» **Information shown**:
= Beginning of Section =

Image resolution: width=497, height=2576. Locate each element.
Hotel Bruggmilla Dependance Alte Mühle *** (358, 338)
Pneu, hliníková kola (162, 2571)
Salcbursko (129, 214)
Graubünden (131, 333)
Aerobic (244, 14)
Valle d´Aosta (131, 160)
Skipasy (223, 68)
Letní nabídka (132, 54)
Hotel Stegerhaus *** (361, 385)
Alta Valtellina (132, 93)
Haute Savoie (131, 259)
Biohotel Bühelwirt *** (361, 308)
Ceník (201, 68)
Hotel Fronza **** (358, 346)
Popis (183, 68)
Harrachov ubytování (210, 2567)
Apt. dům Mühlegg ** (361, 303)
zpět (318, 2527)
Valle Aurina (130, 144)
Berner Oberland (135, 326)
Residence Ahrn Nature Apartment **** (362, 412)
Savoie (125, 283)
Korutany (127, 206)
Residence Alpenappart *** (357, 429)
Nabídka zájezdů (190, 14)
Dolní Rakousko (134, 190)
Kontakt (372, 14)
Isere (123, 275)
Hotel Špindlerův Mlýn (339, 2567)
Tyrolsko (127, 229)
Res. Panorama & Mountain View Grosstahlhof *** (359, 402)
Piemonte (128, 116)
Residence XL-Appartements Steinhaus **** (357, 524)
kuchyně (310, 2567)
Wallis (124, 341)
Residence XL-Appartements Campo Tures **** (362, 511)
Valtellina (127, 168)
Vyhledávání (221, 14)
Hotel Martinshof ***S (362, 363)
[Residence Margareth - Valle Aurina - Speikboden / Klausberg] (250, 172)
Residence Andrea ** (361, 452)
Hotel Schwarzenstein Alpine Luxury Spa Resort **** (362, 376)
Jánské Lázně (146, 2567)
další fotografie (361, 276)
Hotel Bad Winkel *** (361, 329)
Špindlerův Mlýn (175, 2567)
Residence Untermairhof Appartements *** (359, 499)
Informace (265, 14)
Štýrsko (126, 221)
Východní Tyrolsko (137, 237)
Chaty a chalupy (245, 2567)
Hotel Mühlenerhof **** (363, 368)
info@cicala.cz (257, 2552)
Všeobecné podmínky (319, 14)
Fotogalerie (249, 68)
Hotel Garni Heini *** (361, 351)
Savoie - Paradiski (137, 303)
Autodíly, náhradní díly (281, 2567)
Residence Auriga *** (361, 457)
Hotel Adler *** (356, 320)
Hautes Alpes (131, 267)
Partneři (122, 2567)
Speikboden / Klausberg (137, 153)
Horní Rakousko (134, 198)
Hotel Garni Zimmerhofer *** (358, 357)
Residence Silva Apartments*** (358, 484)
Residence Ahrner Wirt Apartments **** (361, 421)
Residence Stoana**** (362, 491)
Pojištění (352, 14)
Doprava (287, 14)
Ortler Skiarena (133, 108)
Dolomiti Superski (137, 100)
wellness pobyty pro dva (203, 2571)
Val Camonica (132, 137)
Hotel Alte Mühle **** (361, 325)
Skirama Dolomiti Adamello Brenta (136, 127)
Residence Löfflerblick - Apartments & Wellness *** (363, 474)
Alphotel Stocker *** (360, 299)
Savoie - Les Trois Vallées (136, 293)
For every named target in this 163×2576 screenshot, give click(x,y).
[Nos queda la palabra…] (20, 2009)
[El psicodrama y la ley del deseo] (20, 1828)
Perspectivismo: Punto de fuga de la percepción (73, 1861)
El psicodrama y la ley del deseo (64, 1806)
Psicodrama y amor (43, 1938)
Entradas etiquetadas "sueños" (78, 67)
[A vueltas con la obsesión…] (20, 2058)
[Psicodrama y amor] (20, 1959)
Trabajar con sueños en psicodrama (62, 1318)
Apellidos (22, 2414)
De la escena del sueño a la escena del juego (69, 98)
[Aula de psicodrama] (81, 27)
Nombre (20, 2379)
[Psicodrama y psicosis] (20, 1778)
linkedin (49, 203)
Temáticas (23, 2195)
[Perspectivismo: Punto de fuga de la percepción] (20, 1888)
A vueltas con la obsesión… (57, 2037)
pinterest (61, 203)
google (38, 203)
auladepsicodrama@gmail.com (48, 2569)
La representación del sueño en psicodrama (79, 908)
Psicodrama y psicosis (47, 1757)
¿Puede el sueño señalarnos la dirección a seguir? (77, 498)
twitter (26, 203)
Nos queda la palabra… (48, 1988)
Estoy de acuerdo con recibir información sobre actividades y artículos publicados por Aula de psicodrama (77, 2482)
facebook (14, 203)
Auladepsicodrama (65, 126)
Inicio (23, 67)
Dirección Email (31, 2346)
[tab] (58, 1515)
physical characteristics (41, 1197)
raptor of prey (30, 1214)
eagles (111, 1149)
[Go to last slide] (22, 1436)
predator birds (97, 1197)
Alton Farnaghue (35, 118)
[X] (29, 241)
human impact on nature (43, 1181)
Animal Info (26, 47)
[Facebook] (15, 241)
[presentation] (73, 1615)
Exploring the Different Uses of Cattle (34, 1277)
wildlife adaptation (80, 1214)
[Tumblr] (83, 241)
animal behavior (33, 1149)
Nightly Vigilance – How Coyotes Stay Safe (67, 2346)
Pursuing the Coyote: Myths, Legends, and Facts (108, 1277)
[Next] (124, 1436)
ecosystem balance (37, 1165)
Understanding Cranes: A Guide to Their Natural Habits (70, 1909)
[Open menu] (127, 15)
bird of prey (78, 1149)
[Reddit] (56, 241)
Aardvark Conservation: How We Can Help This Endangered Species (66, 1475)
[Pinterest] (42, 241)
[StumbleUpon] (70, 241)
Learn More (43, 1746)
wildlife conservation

= End of Section =
= Beginning of Section =

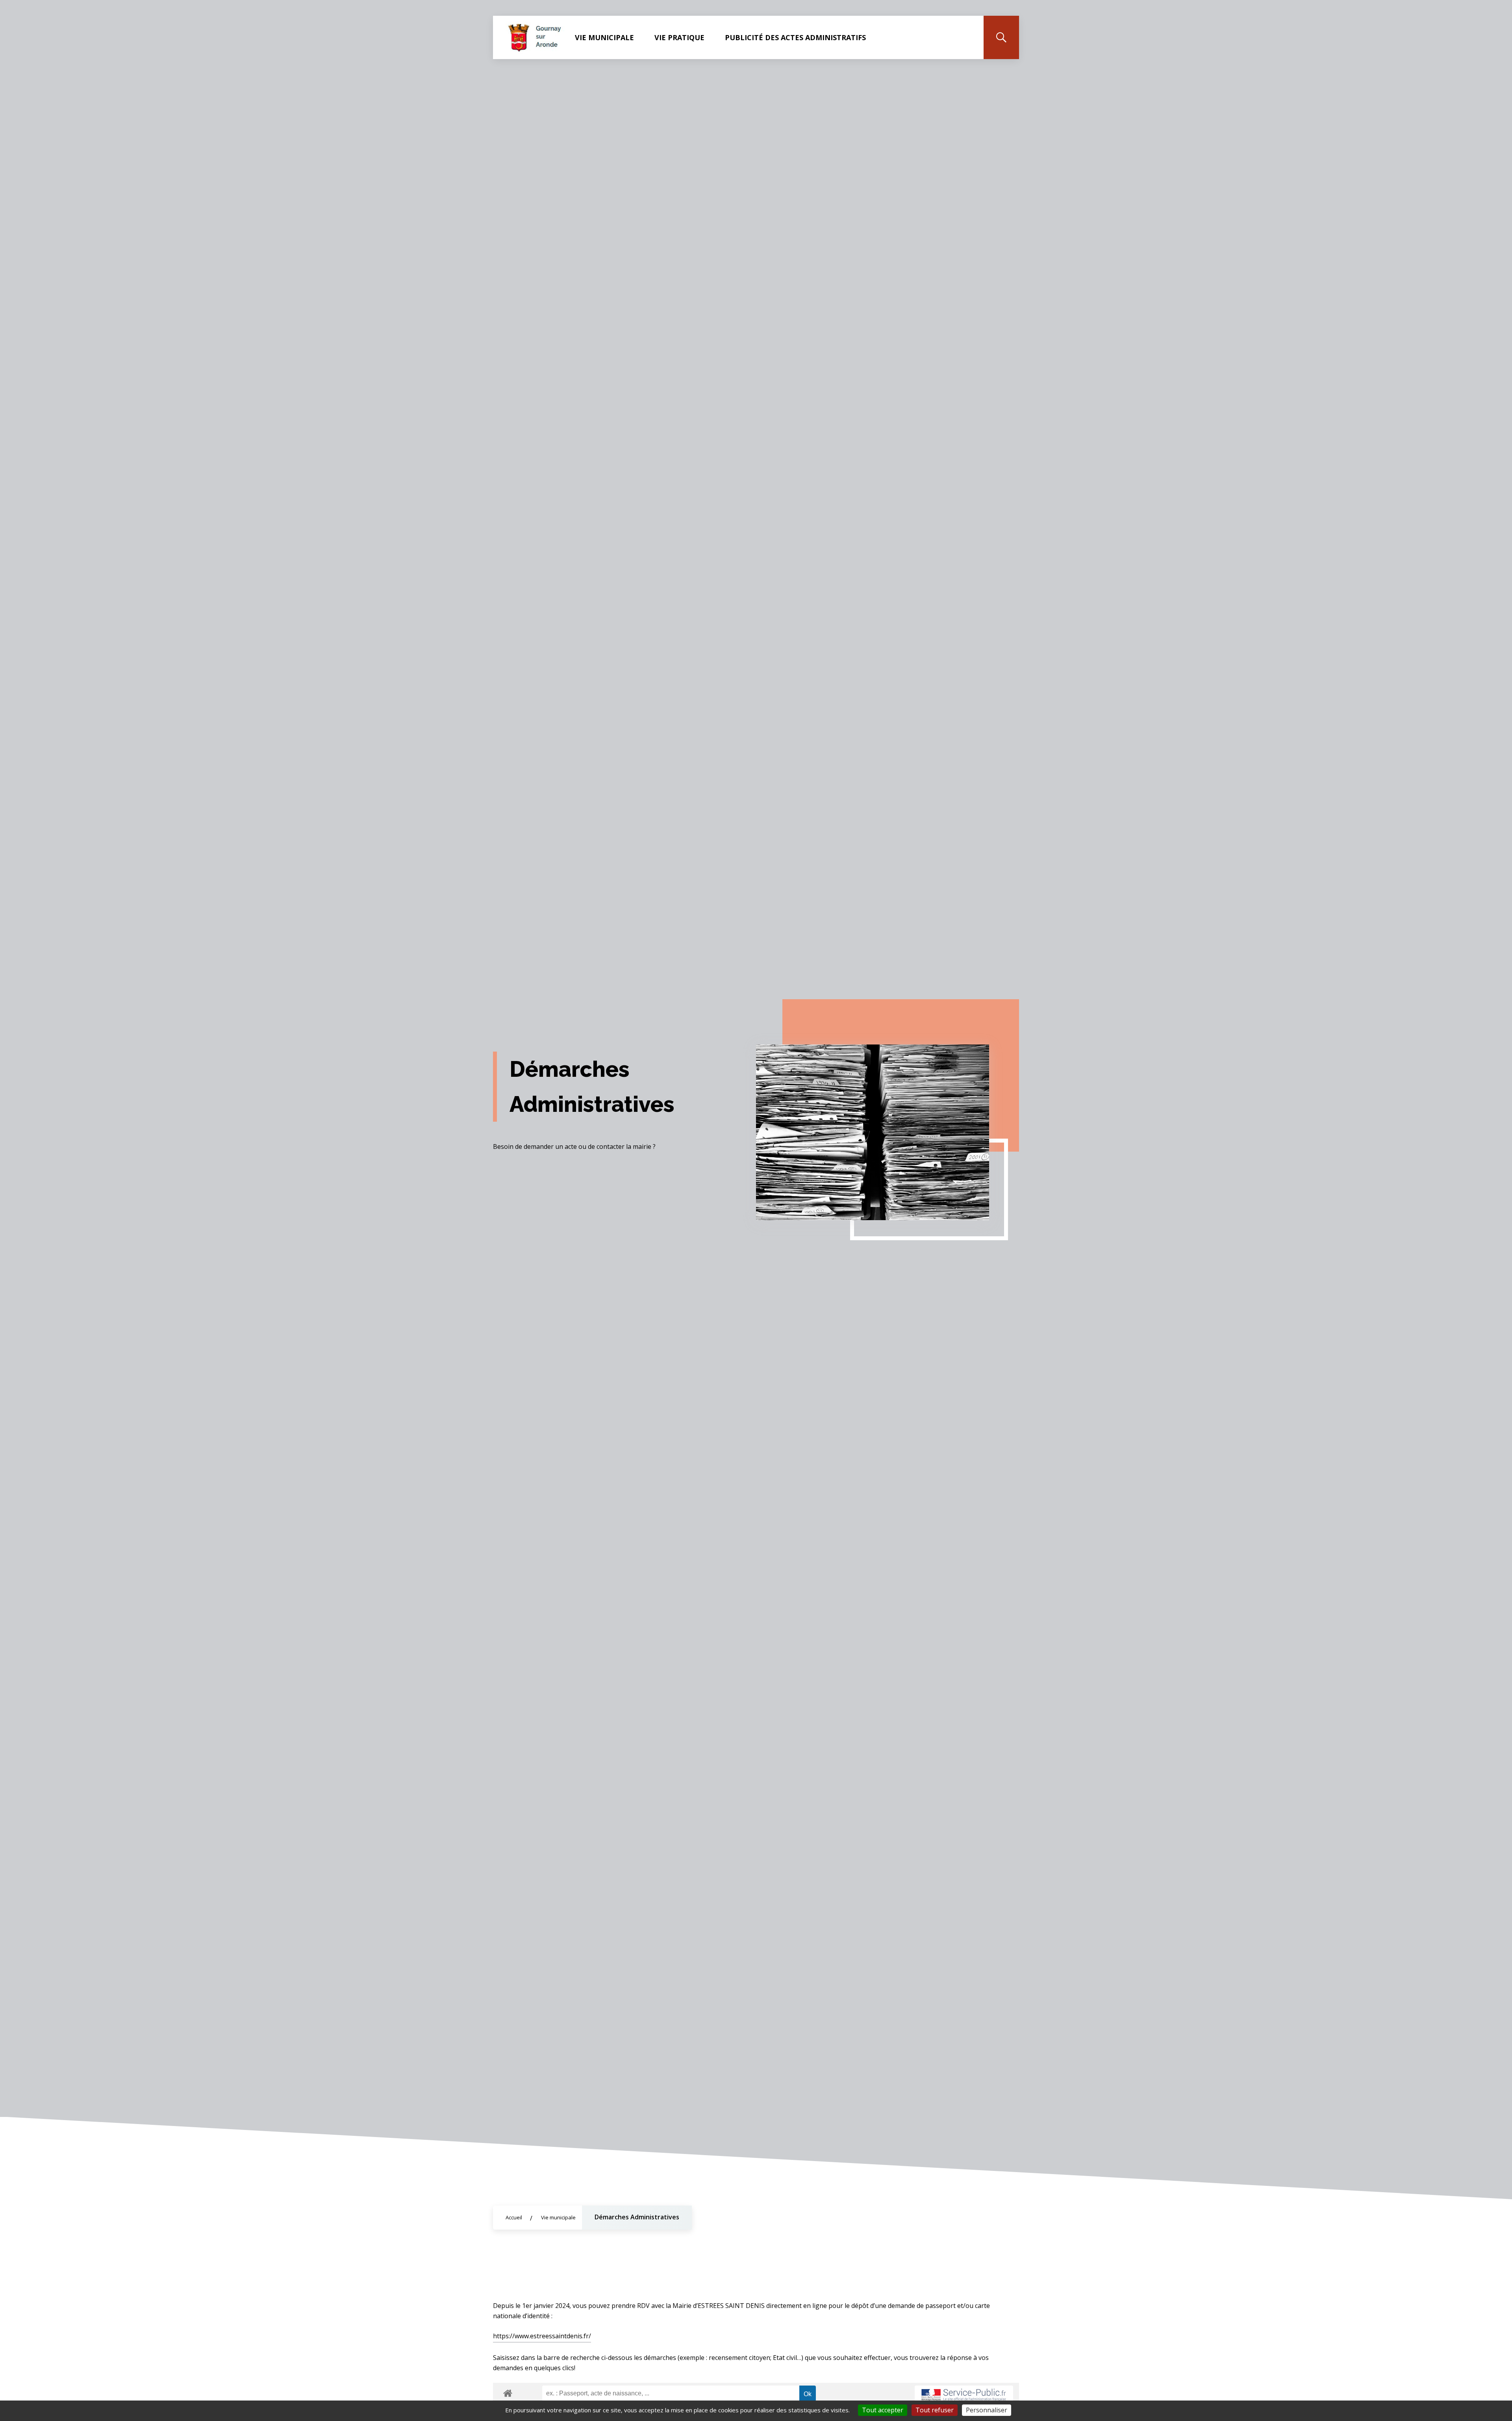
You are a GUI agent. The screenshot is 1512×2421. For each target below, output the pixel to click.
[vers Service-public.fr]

= End of Section =
= Beginning of Section =

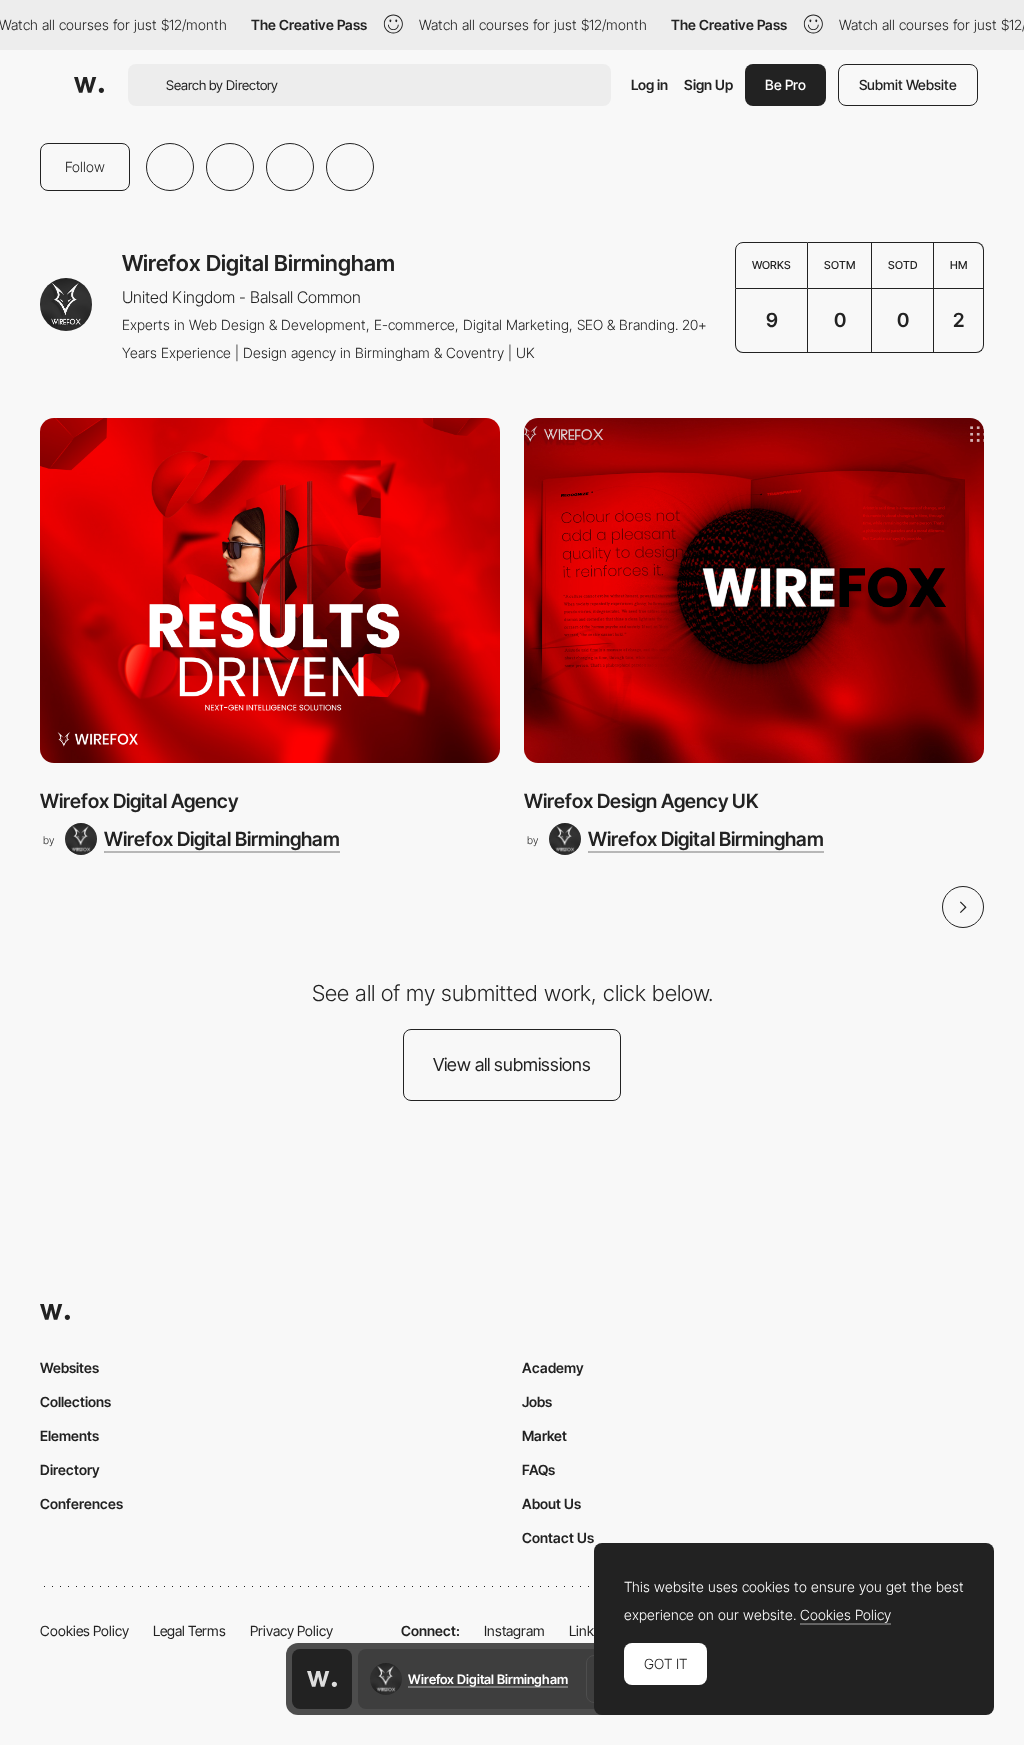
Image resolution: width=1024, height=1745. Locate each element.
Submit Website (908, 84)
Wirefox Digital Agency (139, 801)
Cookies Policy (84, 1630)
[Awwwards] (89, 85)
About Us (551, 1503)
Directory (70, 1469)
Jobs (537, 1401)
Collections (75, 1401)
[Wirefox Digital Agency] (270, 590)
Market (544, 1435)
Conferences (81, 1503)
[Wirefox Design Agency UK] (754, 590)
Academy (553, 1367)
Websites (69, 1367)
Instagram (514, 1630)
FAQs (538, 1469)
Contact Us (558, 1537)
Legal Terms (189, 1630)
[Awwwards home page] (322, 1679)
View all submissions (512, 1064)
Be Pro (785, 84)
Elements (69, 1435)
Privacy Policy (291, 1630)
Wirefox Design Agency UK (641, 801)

= End of Section =

» **Instructions for the task**:
In the listing above, find the line holding "Image resolution: width=497, height=2576." and the line holding "Biohotel Bühelwirt *** (361, 308)", then output those two lines and every line between them exactly.

» **Task output**:
Image resolution: width=497, height=2576. Locate each element.
Hotel Bruggmilla Dependance Alte Mühle *** (358, 338)
Pneu, hliníková kola (162, 2571)
Salcbursko (129, 214)
Graubünden (131, 333)
Aerobic (244, 14)
Valle d´Aosta (131, 160)
Skipasy (223, 68)
Letní nabídka (132, 54)
Hotel Stegerhaus *** (361, 385)
Alta Valtellina (132, 93)
Haute Savoie (131, 259)
Biohotel Bühelwirt *** (361, 308)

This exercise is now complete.